Collected data
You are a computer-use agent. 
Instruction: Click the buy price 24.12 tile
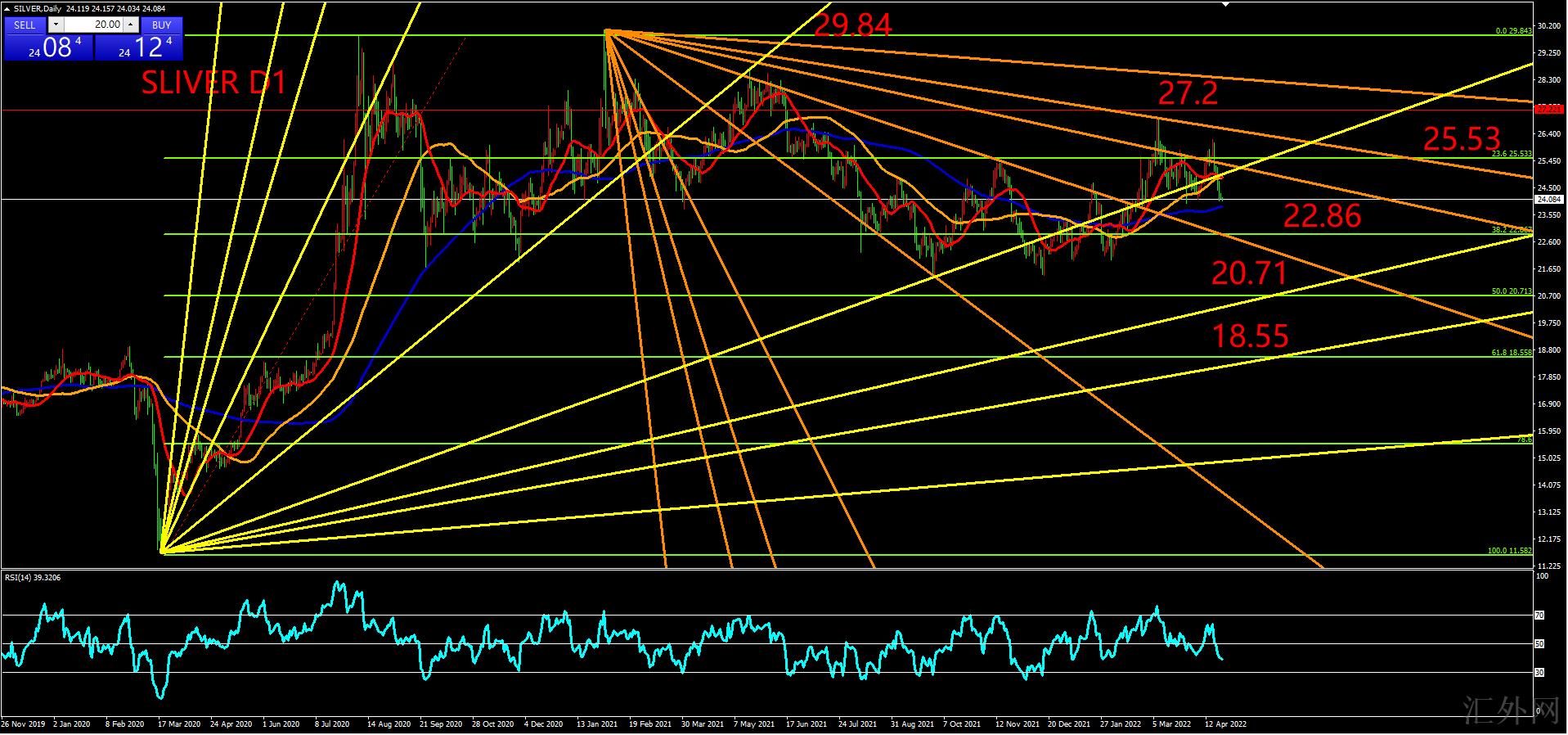pos(139,47)
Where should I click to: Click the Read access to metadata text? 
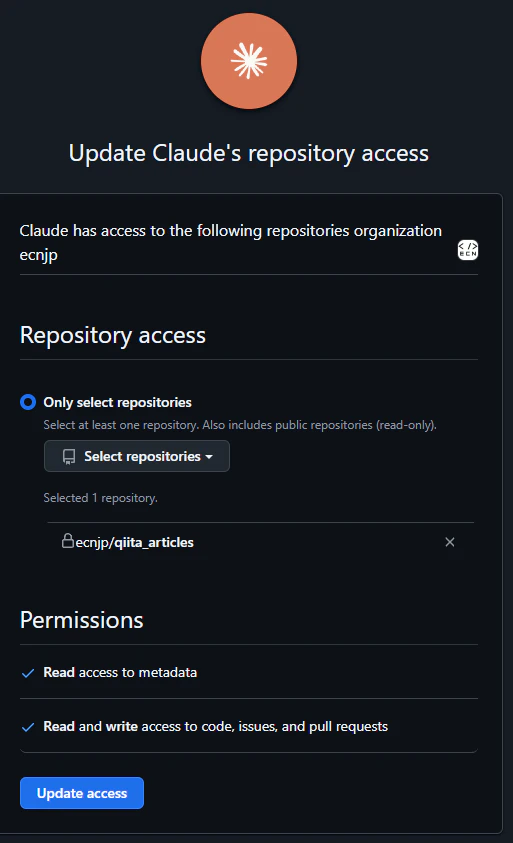[120, 673]
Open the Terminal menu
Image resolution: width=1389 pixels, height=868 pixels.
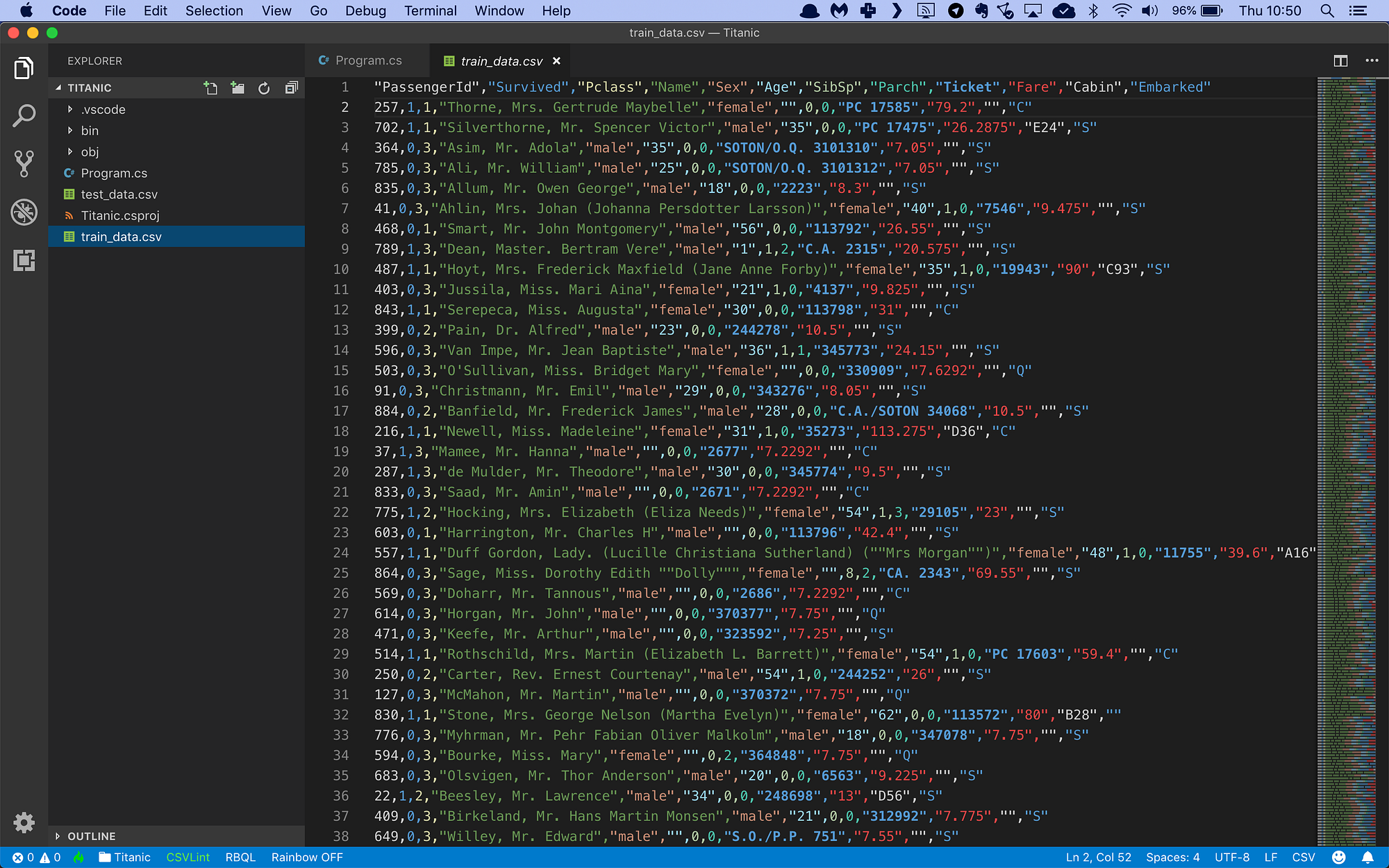[430, 10]
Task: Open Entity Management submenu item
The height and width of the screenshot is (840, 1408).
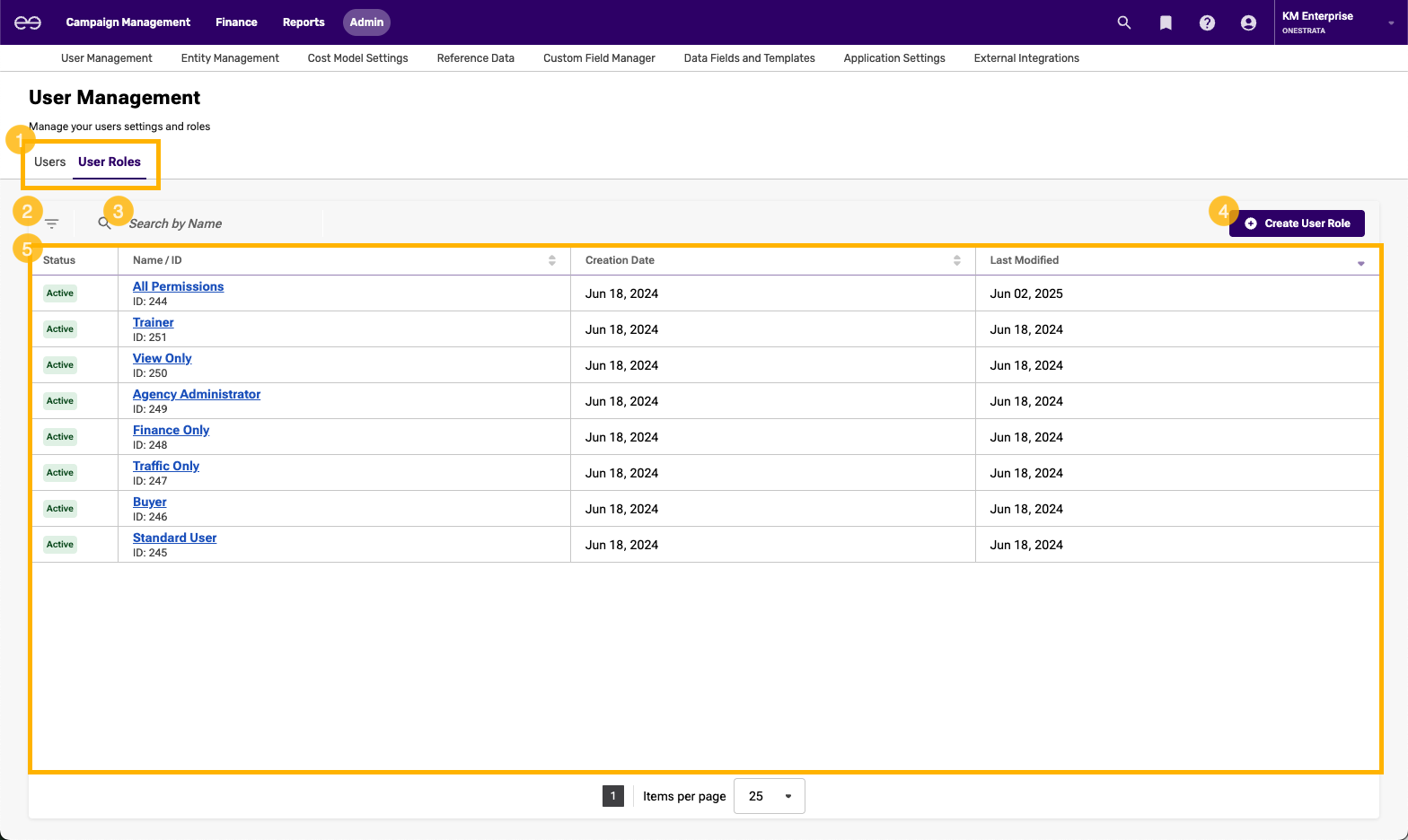Action: pos(230,58)
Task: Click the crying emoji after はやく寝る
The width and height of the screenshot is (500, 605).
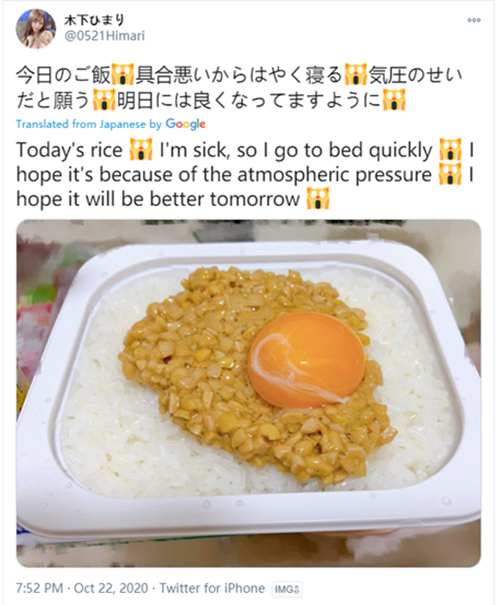Action: [355, 74]
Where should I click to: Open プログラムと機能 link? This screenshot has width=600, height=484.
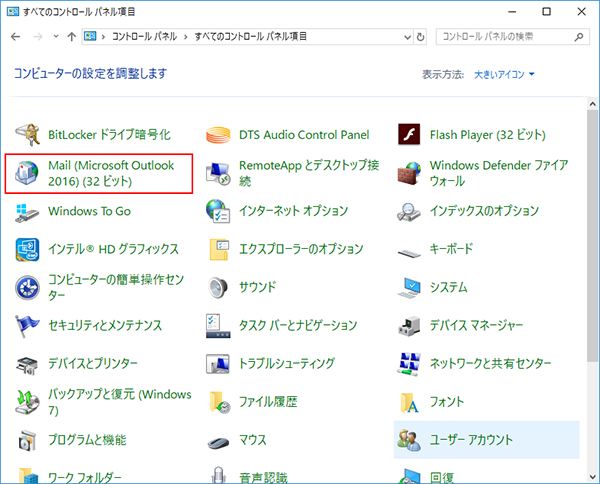[x=87, y=439]
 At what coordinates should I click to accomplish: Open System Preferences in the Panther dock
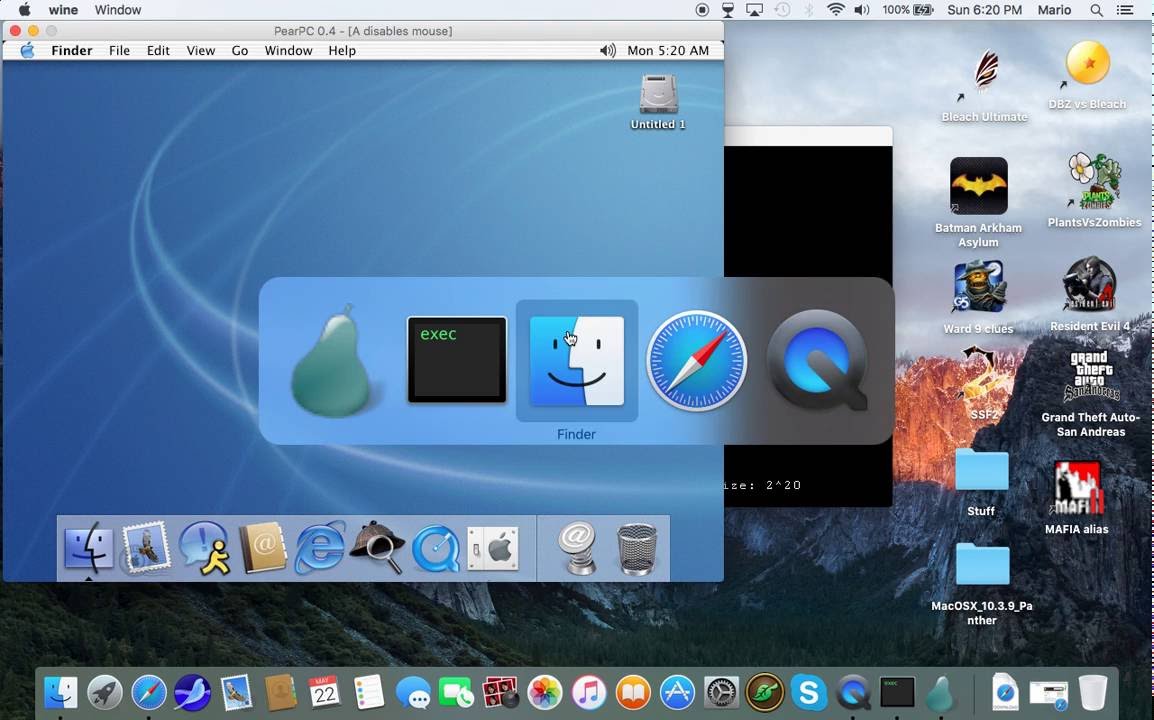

* [EXERCISE DIRECTIONS] Copy out every one of the rows above word for word, omitting the pictures.

* [EXPECTED ANSWER]
You are a computer-use agent. 
Instruction: Click the buy price 24.12 tile
pos(139,47)
Where should I click to: Click the Read access to metadata text? 
[120, 673]
Open the Terminal menu
Image resolution: width=1389 pixels, height=868 pixels.
[430, 10]
Task: Open Entity Management submenu item
The height and width of the screenshot is (840, 1408).
Action: pos(230,58)
Task: Click the crying emoji after はやく寝る
The width and height of the screenshot is (500, 605).
Action: [355, 74]
Where should I click to: Open プログラムと機能 link? This screenshot has width=600, height=484.
[x=87, y=439]
 At what coordinates should I click to accomplish: Open System Preferences in the Panther dock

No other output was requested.